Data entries

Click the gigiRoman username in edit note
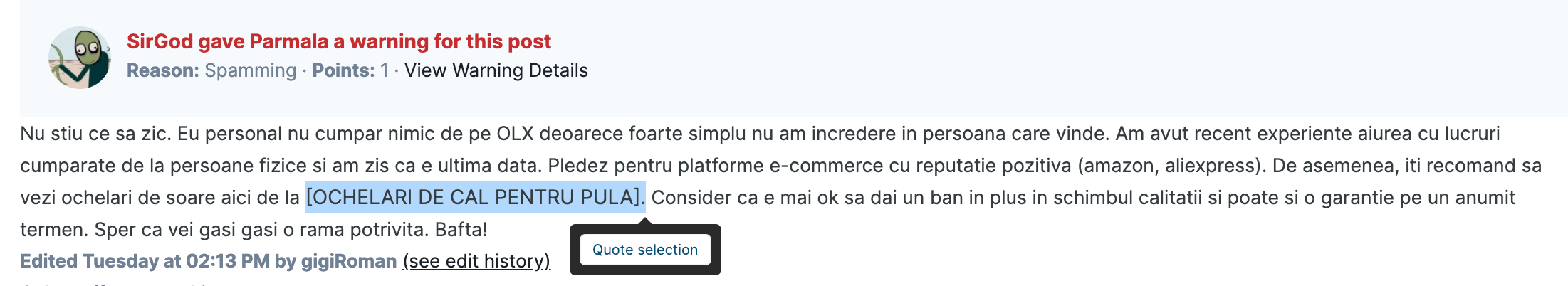This screenshot has width=1568, height=286. point(349,261)
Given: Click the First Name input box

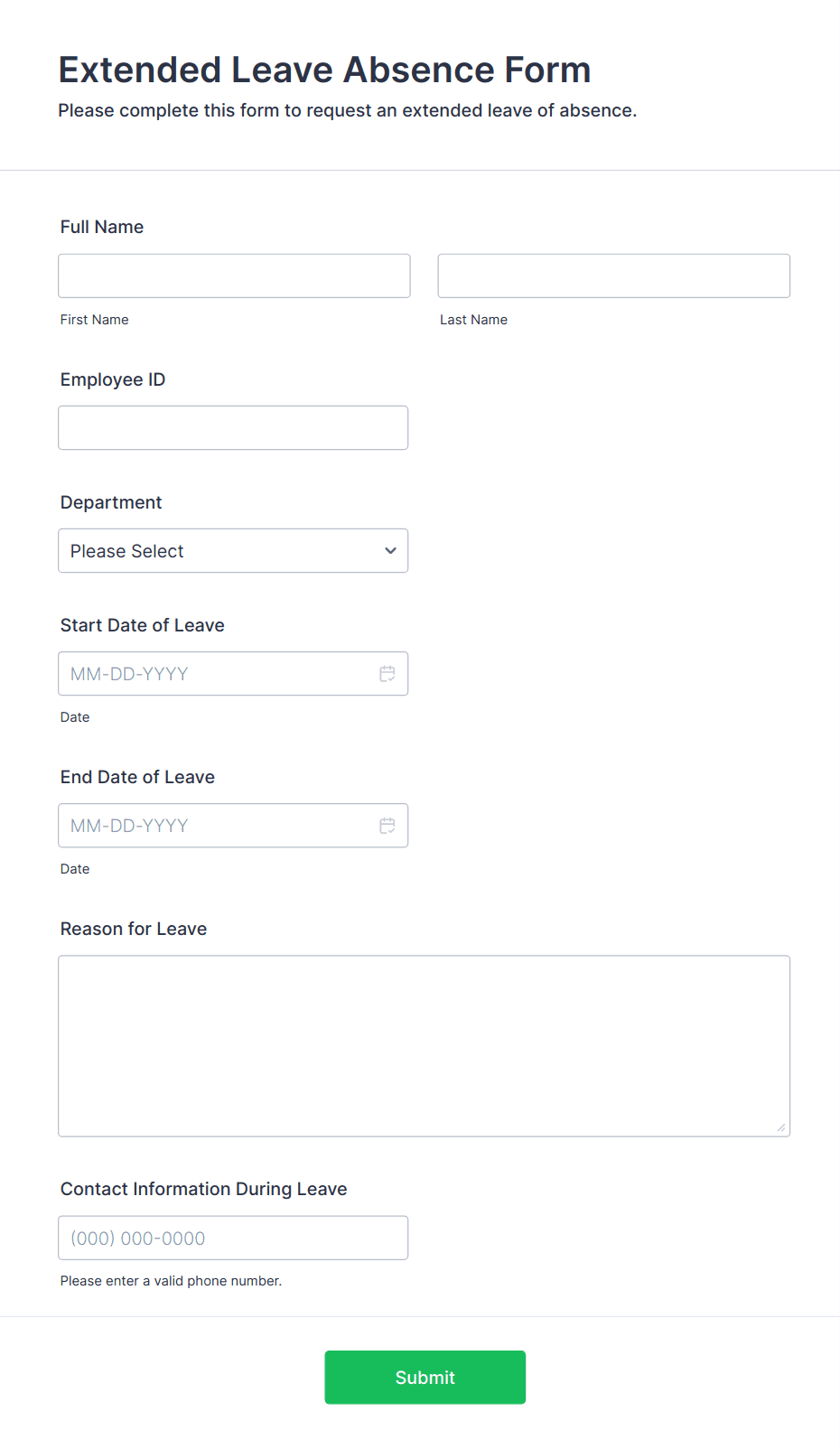Looking at the screenshot, I should click(234, 276).
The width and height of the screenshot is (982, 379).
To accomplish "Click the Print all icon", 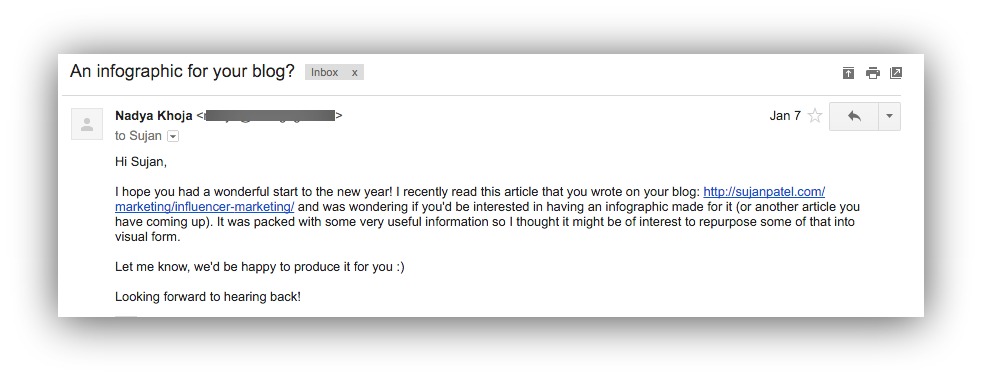I will [x=872, y=73].
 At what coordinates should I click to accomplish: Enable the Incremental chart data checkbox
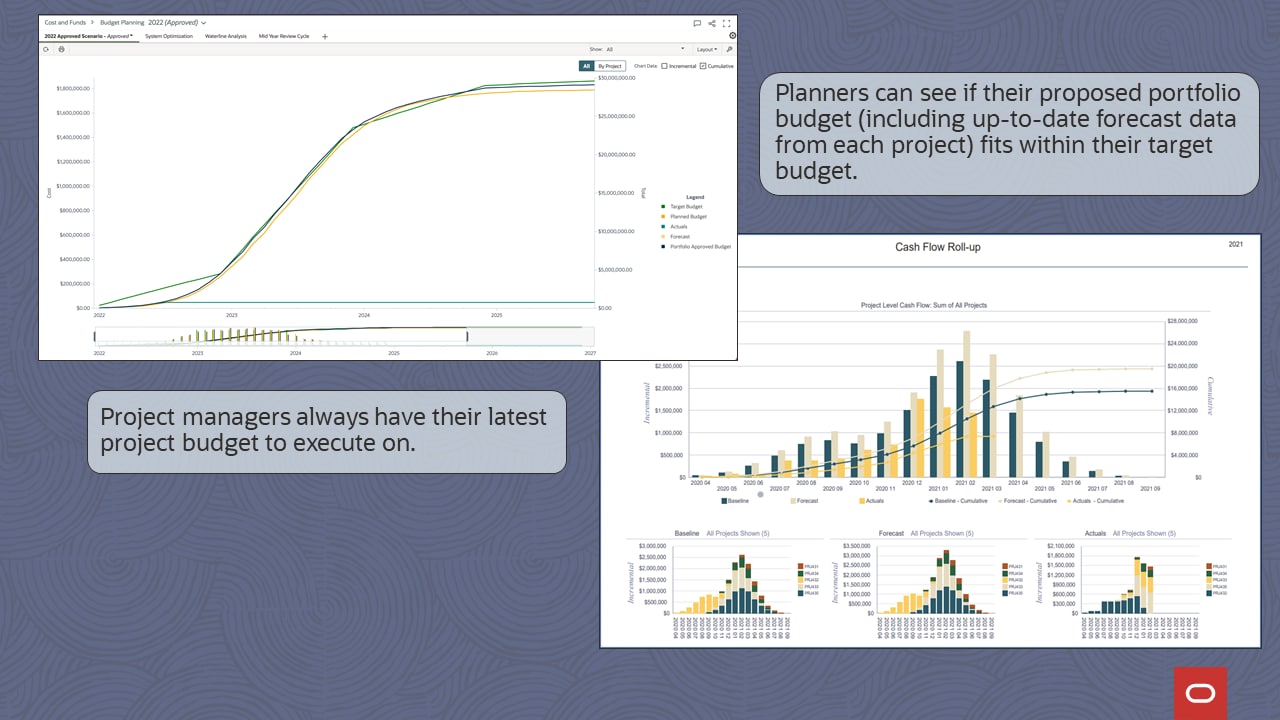(665, 66)
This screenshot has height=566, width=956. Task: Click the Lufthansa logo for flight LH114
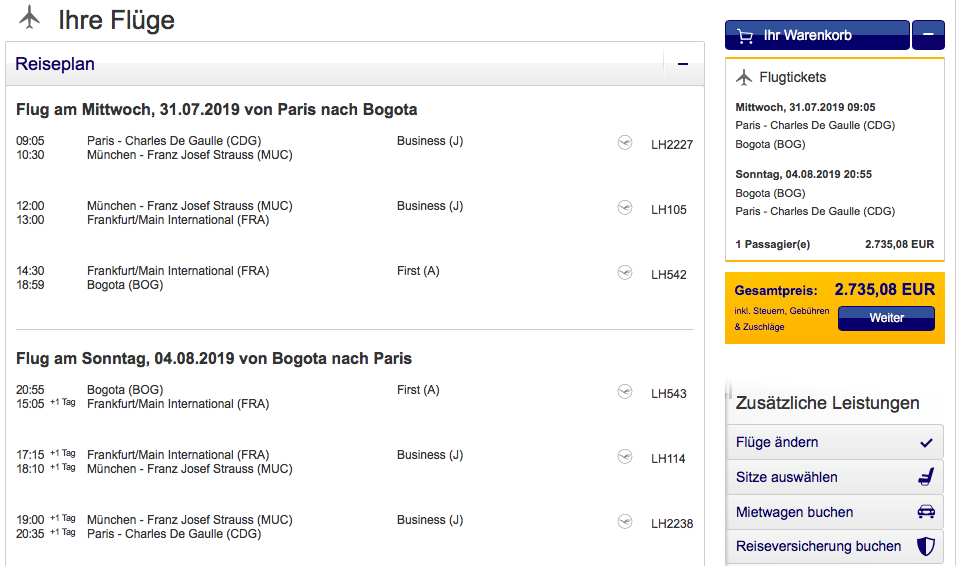(x=625, y=457)
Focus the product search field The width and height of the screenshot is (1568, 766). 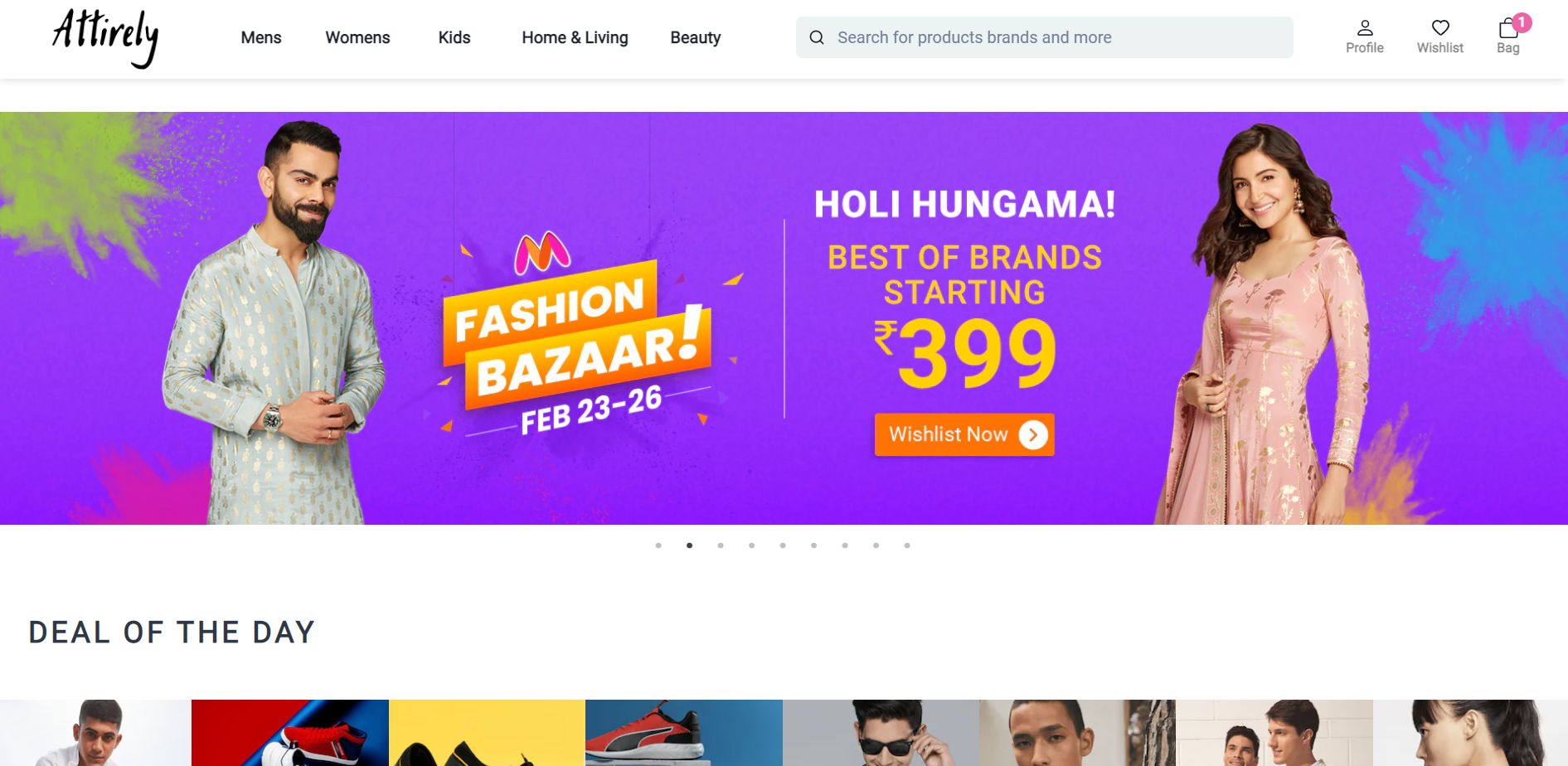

**DESCRIPTION OF THE TASK:** Starting at the line with "This screenshot has height=566, width=956.", reproduce exactly each line through the end of the entries, including the first and the last, and skip the pictures.

**REPLY TO THE TASK:**
This screenshot has height=566, width=956. Task: Click the Lufthansa logo for flight LH114
(x=625, y=457)
Focus the product search field The width and height of the screenshot is (1568, 766). 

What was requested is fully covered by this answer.